• _TASK REQUIREMENTS_: Which lines of the listing below contain the string "agent"? Copy each one in full, treating case as significant.

• _LISTING_:
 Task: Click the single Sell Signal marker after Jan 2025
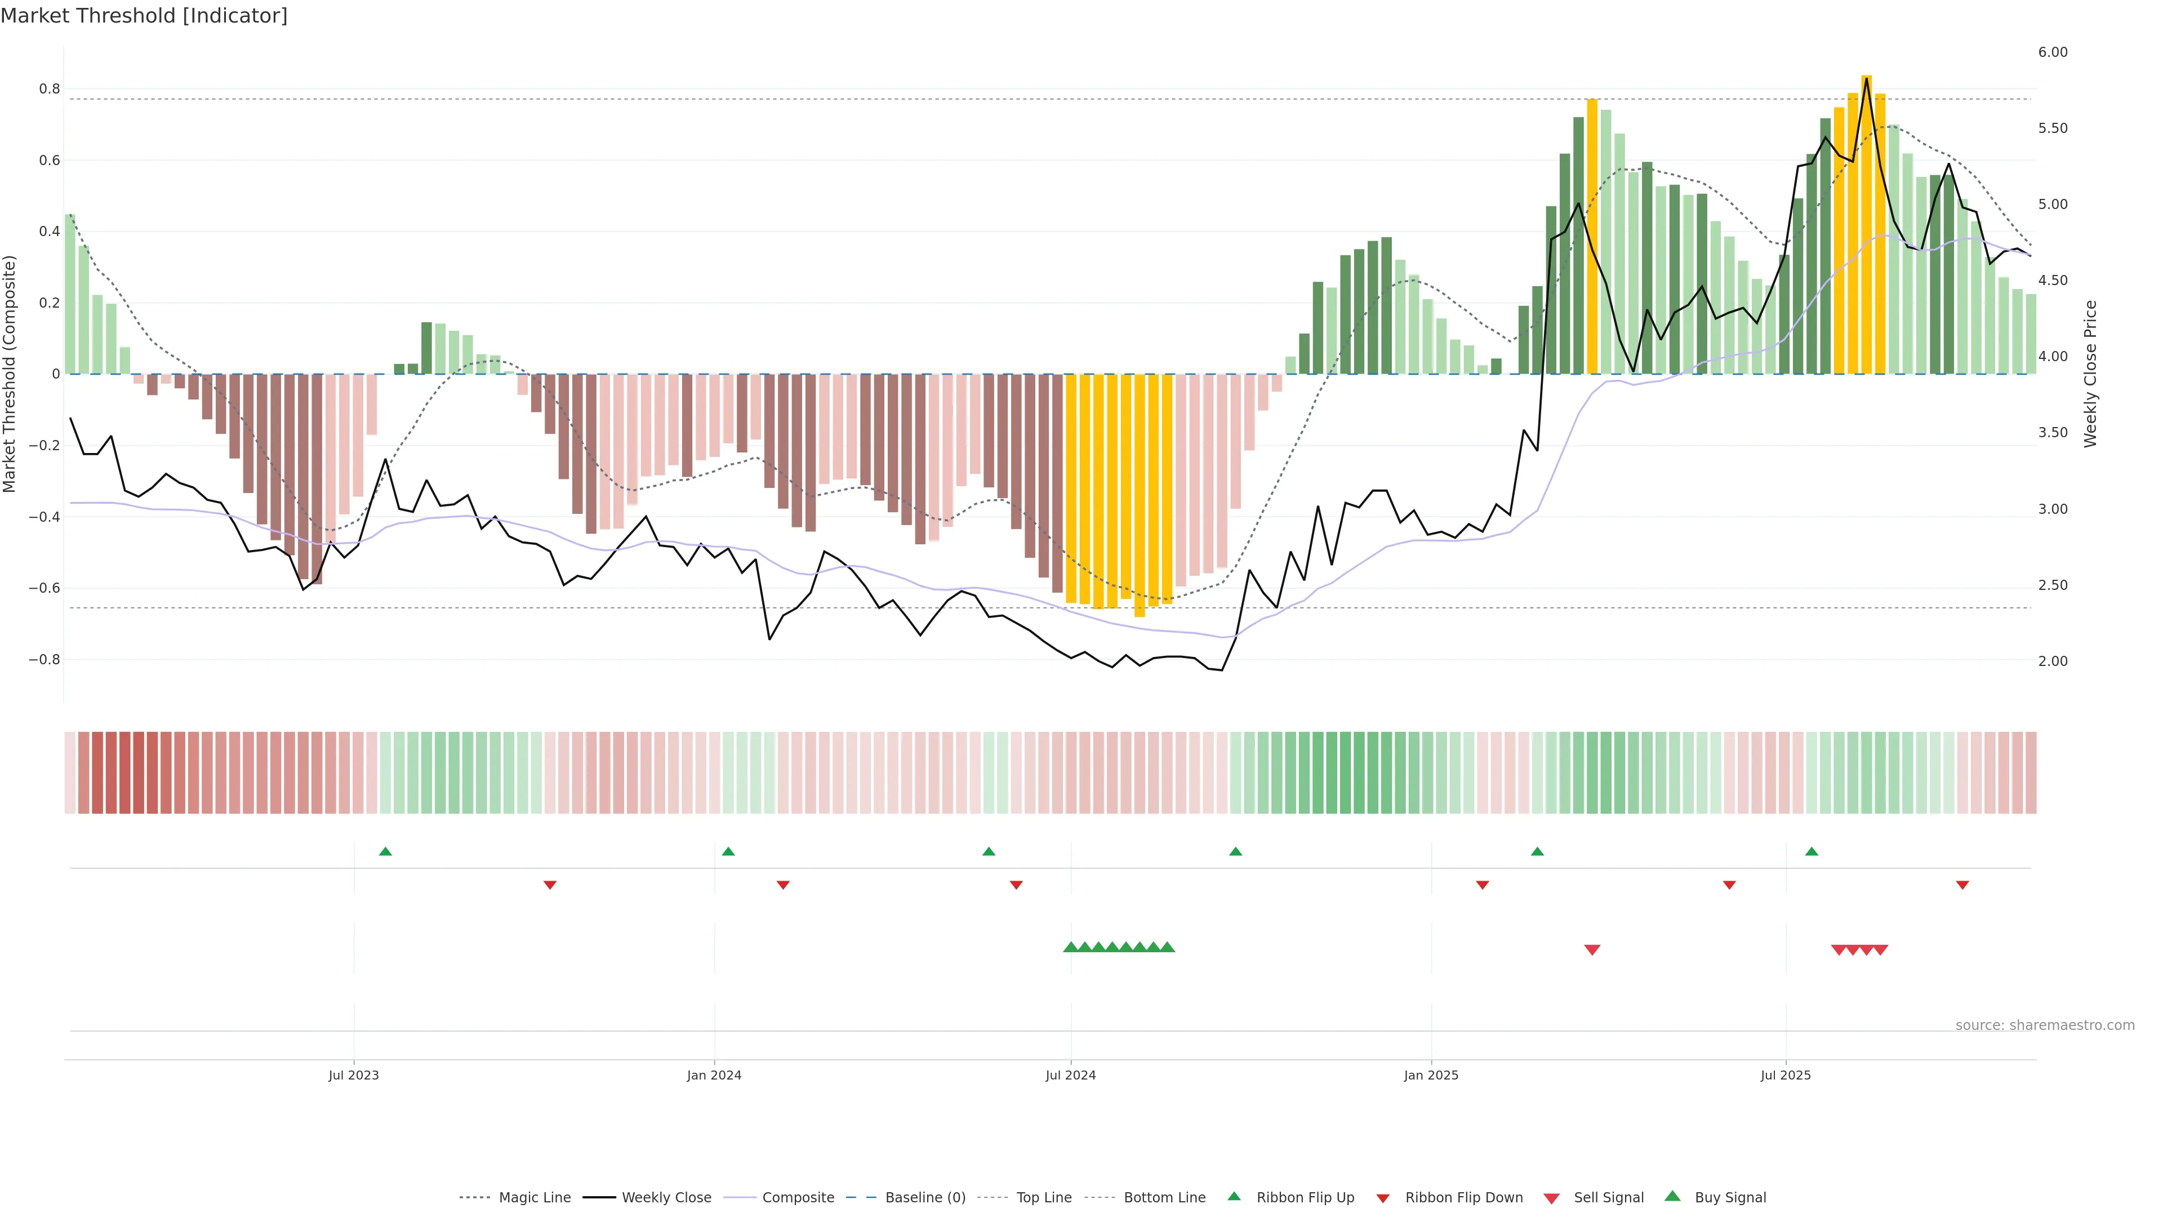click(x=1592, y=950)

---

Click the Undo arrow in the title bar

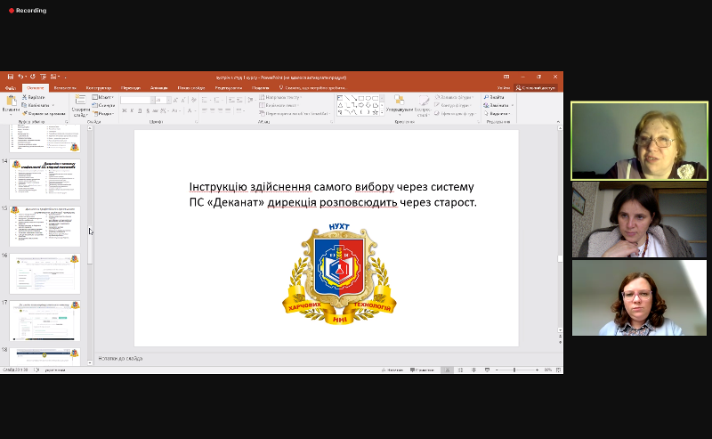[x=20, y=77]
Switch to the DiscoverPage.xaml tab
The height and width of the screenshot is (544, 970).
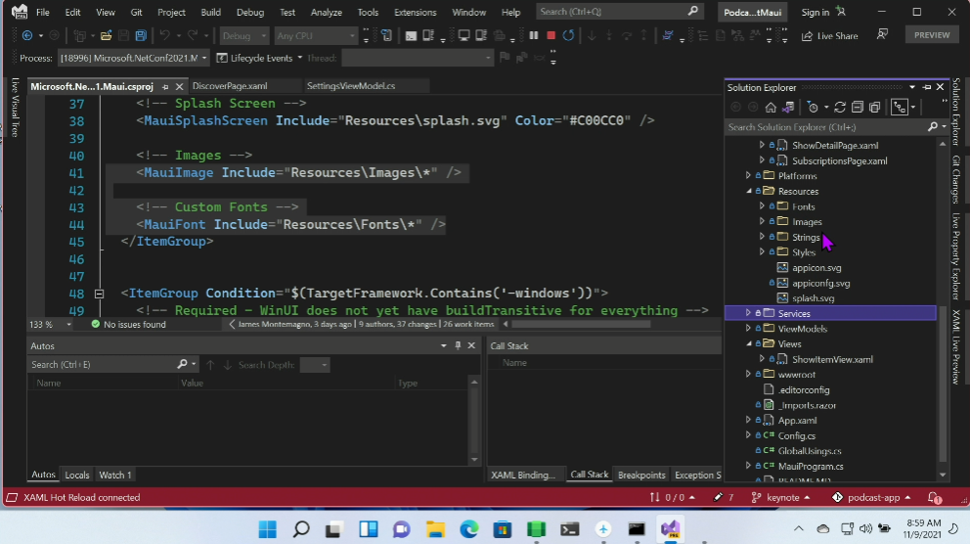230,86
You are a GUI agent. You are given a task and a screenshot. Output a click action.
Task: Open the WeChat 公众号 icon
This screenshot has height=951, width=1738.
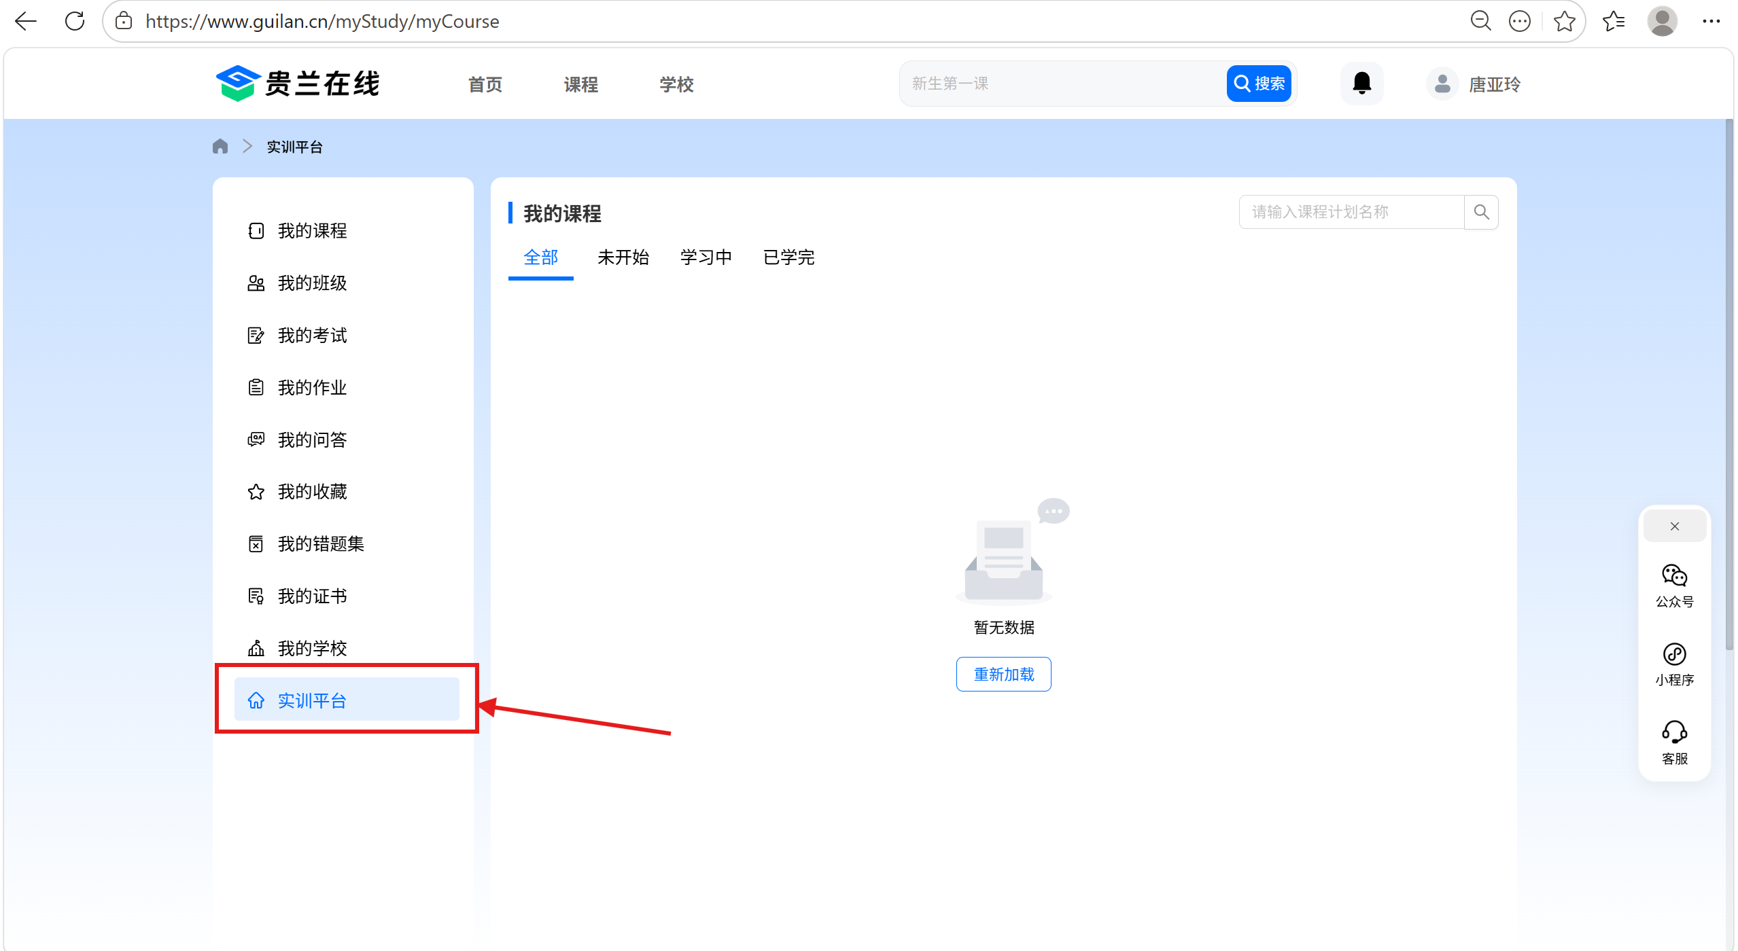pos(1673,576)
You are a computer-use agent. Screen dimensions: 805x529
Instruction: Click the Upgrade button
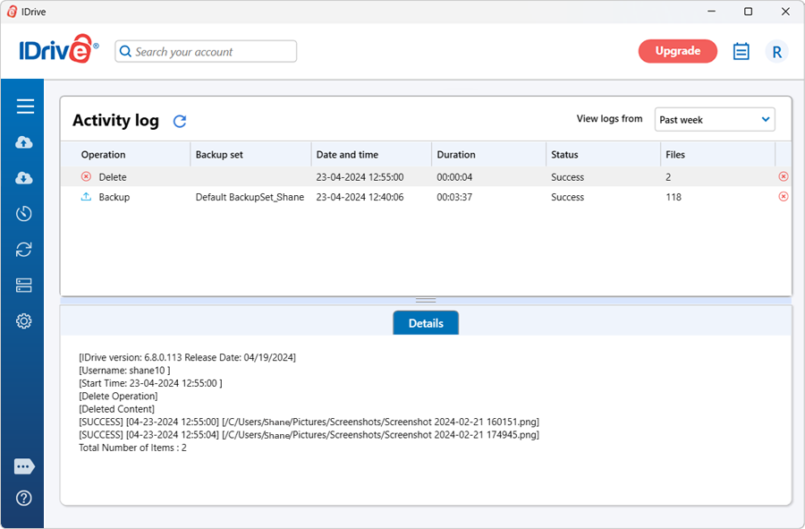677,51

• _TASK SOLUTION_:
You are a GUI agent. You are given a task and a screenshot. Output a click action.
You are a computer-use agent. Screen dimensions: 805x529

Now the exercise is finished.